No, Social Security needs to stay, for the disabled, and the elderly. For the well being of the majority of the nation.
While on the subject of well being for the majority, why is this county, the only superpower on earth, the last industrialized nation on earth to adopt universal health care? Anyone? Pfizer, Glaxo-Wellcomb, and a few others might answer it with out saying it. This country is addicted to prescription drugs at ridiculous prices. It's illegal to get canadian generics at a fraction of the cost because it is said that they may be substandard.
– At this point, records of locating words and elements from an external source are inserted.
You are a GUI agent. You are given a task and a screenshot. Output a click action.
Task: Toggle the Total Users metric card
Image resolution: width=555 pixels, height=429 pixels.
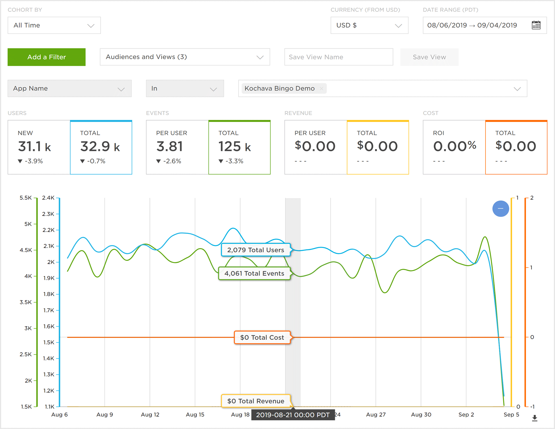[x=101, y=147]
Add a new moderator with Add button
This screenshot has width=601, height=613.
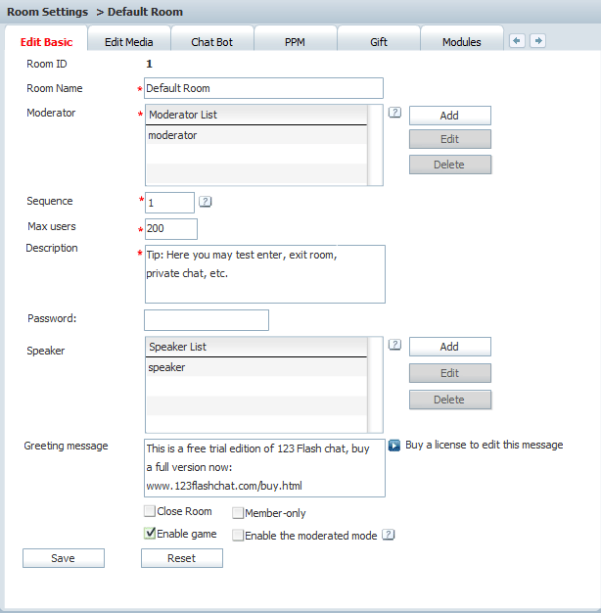pos(449,116)
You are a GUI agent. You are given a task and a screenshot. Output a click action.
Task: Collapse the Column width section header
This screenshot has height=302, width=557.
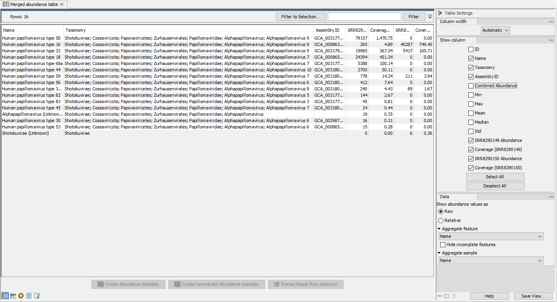pyautogui.click(x=551, y=21)
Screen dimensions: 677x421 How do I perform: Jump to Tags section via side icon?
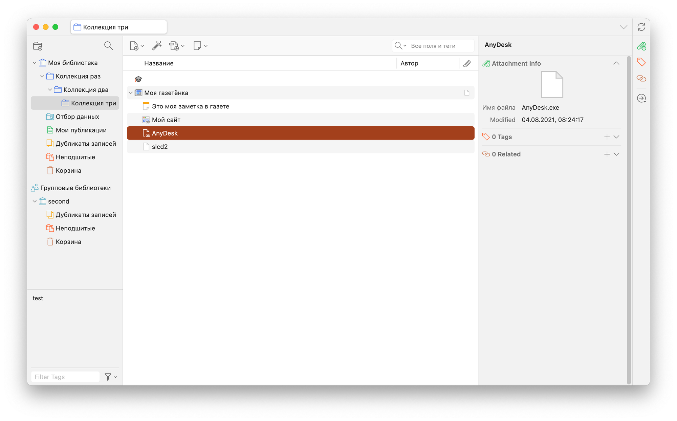pyautogui.click(x=641, y=62)
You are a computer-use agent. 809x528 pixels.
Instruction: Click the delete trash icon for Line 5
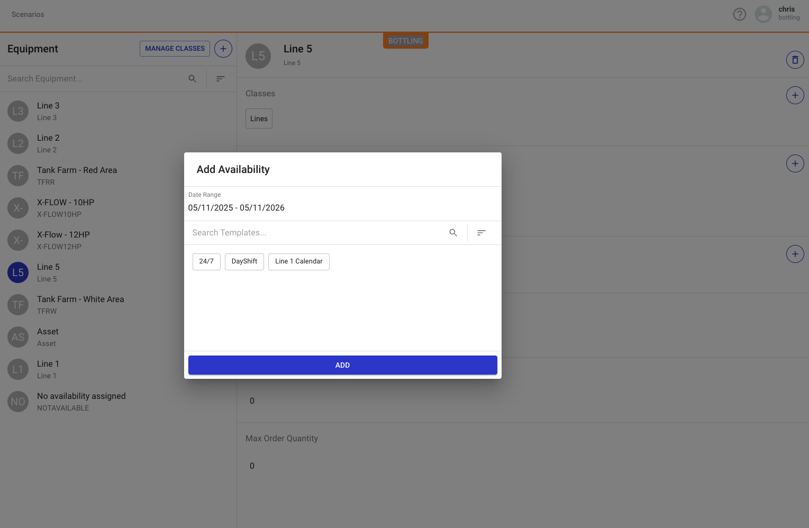pos(795,60)
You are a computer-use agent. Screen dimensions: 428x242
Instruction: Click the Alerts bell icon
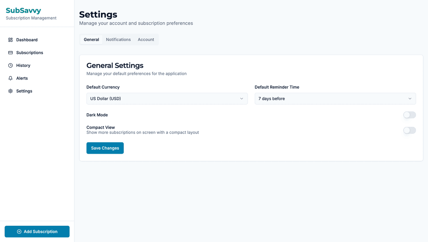pyautogui.click(x=9, y=78)
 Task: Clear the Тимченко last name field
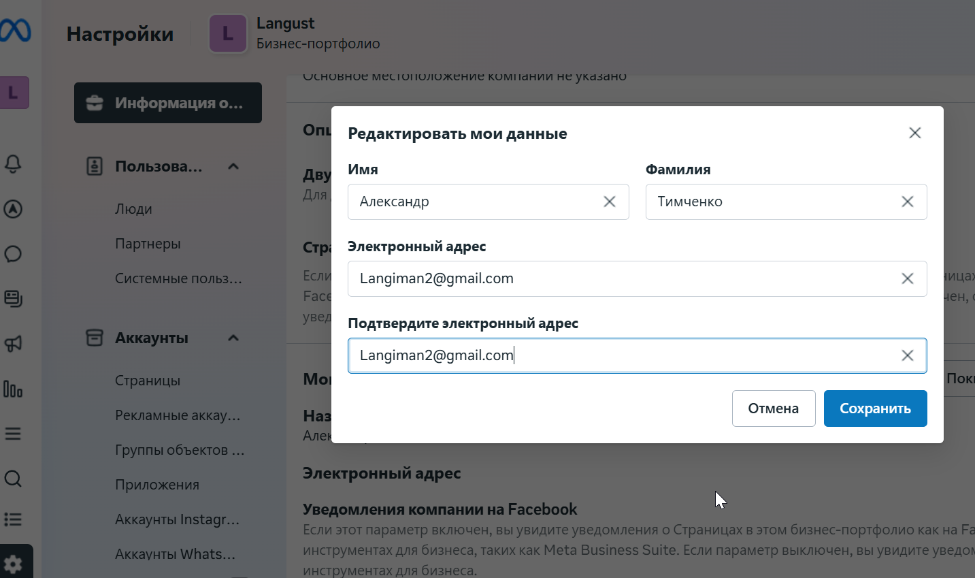[908, 202]
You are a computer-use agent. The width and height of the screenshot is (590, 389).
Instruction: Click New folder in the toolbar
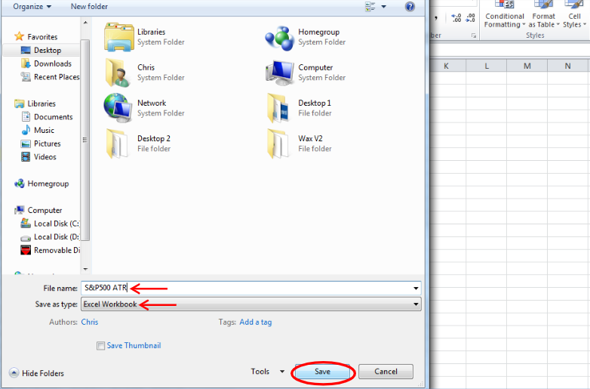click(x=89, y=6)
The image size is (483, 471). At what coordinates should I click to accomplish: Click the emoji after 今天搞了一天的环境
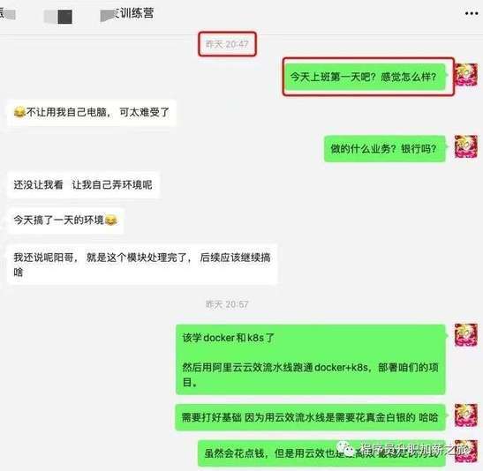click(x=111, y=221)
I smell it, and got out the hip waders, you should too, it's pretty deep. People in europe do not pay these exhorbitant prices for needed prescriptions, just us. We pad the bottom line. It's because of that corporate take over of medical care. HMO's are strangling your wallet, and you. Health insurance costs are getting out of hand, especially when you figure out how much they actually pay out. There's a reason that when excluding Microsoft, the most profitable business, is the insurance business.
Anywho, I think when it comes time to vote for our leaders in 08, we elect them on the principles that matter. They aren't gay marriage, abortion, whether or not to teach creationism in schools (we shouldn't, it's not science, it's fiction), we should elect them on where the stand on issues that really matter. Health care for all and a Social Security that doesn't go away.